> _To-do list_
**a)** According to the interview on environmental liability, which part of a commercial general liability policy states what is covered?
**b)** Transcribe everything in the interview on environmental liability from "Smart Business asked" down to "been a release.".

> _Document text_
━━━━━━━━━━━━━━━━

Smart Business asked Guevara what companies can do to protect themselves.

What types of businesses confront environmental liability exposure?

Businesses of many types confront environmental liability exposure. For instance, the Comprehensive Environmental Response, Compensation and Liability Act — or CERCLA — identifies four categories of parties who, regardless of fault, must pay to clean up sites contaminated with hazardous substances: (1) current owners or operators of a site where a hazardous substance has been released; (2) past owners or operators of a site at the time hazardous substances were released; (3) any person who arranged for the disposal, transport or treatment of hazardous substances released at a site; and (4) any person who transports a hazardous substance to a site from which there has been a release.

Case law interpreting CERCLA has enlarged this list of liable parties to include successor corporations, lessees of current and former owners, corporate officers who were active in site operations, active shareholders, parent corporations, lenders and trustees. As a consequence of this broad classification of the liable parties under CERCLA, most any type of business can find itself potentially responsible for the costs of cleaning up contaminated property, which can amount to hundreds of thousands and even millions of dollars.

What is commercial general liability insurance?

First, commercial lines of insurance are those written specifically for businesses. Commercial insurance is an important investment for any business because it can protect against losses due to, for example, property damage, liability or worker injury.

Second, commercial general liability is a form of casualty insurance, which means it provides coverage for that liability exposure of a business due to accidents not otherwise excluded by the policy. Third, all commercial general liability policies are composed of four basic parts: the declarations, conditions, insuring agreement and exclusions. While each of these parts is important, it is the insuring agreement that states what is covered. In a commercial general liability policy, the insuring agreement generally states that the insurer will pay all sums the insured becomes legally liable to pay because of bodily injury or property damage to which the insurance applies and that the insurer has the right and duty to defend any suit against the insured seeking damages due to such bodily injury or property damage. Accordingly, commercial general liability insurance imposes two primary duties on the insurer — a duty to defend the insured in the event that it is sued for damages due to covered bodily injury or property damage, and a separate and distinct duty to indemnify the insured in the event that settlement of the suit is reached or a judgment is rendered.

━━━━━━━━━━━━━━━━

> _Provided material_
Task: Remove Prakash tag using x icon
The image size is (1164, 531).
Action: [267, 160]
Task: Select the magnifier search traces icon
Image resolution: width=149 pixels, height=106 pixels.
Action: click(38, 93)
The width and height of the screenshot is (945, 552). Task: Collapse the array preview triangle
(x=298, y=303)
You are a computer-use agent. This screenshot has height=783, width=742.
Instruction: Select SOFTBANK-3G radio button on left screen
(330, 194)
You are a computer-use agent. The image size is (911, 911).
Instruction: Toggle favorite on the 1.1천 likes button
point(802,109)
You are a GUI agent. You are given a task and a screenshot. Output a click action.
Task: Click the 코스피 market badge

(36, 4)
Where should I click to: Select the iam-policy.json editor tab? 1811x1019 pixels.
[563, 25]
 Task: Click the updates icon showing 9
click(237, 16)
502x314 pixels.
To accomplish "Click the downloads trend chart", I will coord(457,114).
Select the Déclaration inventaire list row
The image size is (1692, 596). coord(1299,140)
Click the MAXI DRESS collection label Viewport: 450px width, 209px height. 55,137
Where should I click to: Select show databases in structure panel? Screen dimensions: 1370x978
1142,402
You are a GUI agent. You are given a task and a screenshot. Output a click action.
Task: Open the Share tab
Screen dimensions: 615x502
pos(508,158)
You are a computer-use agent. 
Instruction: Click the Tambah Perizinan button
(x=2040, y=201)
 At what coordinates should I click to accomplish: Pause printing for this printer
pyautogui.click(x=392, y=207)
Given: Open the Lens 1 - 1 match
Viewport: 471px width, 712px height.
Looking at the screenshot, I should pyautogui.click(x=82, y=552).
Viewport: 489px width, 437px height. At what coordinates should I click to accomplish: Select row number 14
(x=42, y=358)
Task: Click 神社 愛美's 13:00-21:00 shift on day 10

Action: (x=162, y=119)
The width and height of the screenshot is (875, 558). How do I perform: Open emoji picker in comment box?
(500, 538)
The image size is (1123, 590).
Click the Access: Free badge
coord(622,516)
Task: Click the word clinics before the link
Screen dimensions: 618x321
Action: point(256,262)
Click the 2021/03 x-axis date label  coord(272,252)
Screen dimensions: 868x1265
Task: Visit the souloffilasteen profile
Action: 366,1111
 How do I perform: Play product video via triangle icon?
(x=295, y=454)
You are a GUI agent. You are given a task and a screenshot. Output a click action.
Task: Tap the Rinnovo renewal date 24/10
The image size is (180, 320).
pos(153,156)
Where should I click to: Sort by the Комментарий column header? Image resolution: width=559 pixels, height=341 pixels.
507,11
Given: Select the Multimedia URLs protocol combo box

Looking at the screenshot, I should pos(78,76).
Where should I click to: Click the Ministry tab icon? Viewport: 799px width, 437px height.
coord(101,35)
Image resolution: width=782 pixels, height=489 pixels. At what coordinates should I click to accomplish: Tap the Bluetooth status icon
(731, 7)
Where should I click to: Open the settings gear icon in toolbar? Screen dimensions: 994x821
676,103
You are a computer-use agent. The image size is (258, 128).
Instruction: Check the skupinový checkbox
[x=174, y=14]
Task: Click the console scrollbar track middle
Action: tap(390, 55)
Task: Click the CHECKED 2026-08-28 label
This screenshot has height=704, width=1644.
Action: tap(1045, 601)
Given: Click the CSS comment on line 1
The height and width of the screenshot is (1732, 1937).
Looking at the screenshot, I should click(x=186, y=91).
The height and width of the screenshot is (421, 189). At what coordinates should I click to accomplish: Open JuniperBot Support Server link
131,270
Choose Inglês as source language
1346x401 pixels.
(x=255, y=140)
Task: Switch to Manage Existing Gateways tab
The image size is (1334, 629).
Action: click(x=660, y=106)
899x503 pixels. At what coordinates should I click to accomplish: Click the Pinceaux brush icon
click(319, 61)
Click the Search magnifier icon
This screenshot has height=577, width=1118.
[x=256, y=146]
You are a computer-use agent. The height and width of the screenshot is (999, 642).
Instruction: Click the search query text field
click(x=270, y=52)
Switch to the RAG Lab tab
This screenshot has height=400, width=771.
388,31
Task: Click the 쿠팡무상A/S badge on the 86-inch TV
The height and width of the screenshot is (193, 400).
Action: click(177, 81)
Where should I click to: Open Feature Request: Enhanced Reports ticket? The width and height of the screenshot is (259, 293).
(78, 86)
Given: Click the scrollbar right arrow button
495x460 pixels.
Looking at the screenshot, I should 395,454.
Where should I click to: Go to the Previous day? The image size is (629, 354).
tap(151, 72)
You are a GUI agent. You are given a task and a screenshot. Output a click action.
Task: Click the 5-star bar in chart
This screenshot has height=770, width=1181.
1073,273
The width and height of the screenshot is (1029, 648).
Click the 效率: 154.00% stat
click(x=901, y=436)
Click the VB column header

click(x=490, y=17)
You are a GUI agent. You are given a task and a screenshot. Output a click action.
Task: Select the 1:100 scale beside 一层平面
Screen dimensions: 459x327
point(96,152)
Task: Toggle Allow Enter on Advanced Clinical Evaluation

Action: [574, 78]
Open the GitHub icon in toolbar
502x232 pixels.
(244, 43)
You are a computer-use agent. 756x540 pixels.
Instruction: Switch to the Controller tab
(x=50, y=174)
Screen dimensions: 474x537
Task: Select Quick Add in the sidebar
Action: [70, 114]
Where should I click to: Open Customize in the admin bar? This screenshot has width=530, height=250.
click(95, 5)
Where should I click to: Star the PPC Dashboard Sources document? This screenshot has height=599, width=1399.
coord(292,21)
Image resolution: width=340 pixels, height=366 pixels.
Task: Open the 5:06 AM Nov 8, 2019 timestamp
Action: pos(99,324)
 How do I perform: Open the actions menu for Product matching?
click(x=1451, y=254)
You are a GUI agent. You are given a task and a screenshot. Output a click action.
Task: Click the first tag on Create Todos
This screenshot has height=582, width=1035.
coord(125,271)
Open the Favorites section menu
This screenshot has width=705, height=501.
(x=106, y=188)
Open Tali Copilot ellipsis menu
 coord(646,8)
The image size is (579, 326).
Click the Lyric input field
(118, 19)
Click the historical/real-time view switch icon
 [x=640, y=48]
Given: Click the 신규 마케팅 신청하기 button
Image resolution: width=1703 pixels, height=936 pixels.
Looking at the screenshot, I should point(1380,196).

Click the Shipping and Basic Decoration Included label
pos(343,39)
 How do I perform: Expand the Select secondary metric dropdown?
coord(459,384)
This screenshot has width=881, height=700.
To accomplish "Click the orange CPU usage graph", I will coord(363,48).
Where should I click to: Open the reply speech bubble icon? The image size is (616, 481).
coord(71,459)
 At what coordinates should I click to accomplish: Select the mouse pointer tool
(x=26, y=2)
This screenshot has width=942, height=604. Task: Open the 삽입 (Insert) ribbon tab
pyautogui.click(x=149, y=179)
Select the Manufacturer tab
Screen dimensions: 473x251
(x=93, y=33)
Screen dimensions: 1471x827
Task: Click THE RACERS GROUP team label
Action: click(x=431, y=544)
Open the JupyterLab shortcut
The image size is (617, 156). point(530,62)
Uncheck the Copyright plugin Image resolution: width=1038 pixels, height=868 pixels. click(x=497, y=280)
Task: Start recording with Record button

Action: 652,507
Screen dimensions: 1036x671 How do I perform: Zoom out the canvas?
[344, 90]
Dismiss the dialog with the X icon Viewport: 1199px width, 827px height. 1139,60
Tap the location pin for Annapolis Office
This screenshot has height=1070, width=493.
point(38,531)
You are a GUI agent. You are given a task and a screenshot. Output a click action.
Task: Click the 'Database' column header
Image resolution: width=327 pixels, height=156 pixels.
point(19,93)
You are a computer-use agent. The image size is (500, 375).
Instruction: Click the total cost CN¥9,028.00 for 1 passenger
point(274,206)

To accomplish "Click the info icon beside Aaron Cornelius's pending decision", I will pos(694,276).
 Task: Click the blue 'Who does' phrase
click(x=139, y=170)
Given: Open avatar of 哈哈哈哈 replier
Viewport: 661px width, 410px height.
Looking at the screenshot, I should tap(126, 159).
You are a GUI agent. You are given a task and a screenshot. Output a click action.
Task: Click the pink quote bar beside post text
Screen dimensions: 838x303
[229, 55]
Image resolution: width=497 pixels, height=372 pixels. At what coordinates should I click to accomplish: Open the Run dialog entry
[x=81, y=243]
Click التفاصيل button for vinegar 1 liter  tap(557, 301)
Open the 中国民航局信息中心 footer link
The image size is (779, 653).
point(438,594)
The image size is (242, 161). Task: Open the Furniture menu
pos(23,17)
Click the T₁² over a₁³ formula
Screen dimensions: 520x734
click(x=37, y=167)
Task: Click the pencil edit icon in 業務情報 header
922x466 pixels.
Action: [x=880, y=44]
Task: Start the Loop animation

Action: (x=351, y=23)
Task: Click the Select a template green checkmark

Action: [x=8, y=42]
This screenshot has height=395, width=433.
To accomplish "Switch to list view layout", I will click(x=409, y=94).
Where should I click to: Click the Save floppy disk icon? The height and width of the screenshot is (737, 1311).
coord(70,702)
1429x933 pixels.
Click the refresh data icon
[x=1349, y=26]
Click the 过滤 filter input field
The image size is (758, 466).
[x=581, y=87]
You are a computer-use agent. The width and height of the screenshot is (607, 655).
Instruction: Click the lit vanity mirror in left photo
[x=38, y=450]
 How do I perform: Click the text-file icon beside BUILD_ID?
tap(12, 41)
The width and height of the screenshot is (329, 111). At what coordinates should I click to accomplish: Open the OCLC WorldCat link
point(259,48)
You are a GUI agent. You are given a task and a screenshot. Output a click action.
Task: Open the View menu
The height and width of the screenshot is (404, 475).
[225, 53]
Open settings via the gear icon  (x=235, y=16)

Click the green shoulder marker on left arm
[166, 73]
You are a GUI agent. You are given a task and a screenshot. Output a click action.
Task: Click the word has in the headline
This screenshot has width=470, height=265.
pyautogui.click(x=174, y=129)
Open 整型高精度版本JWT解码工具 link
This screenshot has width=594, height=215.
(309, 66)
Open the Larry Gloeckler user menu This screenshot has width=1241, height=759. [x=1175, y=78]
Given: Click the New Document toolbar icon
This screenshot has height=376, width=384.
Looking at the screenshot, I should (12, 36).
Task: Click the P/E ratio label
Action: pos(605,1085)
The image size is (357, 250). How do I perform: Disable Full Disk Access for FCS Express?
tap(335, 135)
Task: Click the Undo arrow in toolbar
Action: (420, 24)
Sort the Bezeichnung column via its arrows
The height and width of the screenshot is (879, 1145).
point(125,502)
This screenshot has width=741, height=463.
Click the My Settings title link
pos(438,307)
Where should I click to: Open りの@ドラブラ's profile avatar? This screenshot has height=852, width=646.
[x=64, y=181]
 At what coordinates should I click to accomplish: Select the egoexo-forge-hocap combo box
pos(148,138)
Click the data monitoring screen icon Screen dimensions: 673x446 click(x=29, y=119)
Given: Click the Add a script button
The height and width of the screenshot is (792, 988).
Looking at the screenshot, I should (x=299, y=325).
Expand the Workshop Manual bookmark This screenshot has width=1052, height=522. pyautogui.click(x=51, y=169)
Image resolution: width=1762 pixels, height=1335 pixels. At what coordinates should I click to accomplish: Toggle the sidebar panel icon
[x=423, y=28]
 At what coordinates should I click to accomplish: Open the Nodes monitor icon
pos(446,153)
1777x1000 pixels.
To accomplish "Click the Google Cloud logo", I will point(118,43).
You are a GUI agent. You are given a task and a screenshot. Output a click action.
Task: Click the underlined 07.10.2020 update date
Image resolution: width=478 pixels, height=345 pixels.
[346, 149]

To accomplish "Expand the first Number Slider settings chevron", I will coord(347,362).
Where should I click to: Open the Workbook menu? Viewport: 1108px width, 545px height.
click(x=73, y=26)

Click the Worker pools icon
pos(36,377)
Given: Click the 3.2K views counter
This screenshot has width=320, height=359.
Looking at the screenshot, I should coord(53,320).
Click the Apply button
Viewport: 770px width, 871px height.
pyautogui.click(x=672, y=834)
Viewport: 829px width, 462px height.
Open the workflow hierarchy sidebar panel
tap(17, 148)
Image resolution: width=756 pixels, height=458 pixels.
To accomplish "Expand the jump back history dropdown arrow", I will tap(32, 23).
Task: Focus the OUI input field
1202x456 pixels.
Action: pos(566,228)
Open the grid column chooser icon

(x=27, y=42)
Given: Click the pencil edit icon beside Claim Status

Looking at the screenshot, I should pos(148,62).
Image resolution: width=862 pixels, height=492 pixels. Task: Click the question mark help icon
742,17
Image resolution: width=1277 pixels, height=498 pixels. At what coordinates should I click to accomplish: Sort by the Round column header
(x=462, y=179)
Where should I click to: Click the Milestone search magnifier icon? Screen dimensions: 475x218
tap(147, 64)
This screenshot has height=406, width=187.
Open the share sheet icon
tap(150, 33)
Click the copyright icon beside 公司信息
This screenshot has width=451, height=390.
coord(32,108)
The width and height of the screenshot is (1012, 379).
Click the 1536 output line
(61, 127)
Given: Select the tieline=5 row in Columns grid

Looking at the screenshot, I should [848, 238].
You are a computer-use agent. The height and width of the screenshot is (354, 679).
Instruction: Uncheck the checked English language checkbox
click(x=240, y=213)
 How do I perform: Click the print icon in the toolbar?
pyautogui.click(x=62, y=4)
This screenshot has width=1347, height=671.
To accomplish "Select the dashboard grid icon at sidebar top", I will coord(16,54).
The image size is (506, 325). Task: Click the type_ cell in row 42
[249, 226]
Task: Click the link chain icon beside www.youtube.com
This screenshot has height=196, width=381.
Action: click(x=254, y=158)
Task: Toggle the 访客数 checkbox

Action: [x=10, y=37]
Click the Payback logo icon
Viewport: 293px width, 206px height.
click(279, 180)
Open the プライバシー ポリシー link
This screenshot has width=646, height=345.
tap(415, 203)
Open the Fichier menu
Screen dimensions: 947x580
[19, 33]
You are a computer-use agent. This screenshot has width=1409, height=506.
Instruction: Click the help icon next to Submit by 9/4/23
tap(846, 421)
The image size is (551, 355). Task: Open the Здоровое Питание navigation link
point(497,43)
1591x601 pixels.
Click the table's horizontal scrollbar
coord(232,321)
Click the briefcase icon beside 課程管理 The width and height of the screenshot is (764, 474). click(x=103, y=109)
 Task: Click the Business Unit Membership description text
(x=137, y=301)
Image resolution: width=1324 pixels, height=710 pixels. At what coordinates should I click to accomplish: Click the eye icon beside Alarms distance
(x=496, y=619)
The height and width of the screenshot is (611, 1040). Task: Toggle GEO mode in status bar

━━━━━━━━━━━━━━━━

> _Solutions to each task_
**a)** The insuring agreement.

**b)**
Smart Business asked Guevara what companies can do to protect themselves.

What types of businesses confront environmental liability exposure?

Businesses of many types confront environmental liability exposure. For instance, the Comprehensive Environmental Response, Compensation and Liability Act — or CERCLA — identifies four categories of parties who, regardless of fault, must pay to clean up sites contaminated with hazardous substances: (1) current owners or operators of a site where a hazardous substance has been released; (2) past owners or operators of a site at the time hazardous substances were released; (3) any person who arranged for the disposal, transport or treatment of hazardous substances released at a site; and (4) any person who transports a hazardous substance to a site from which there has been a release.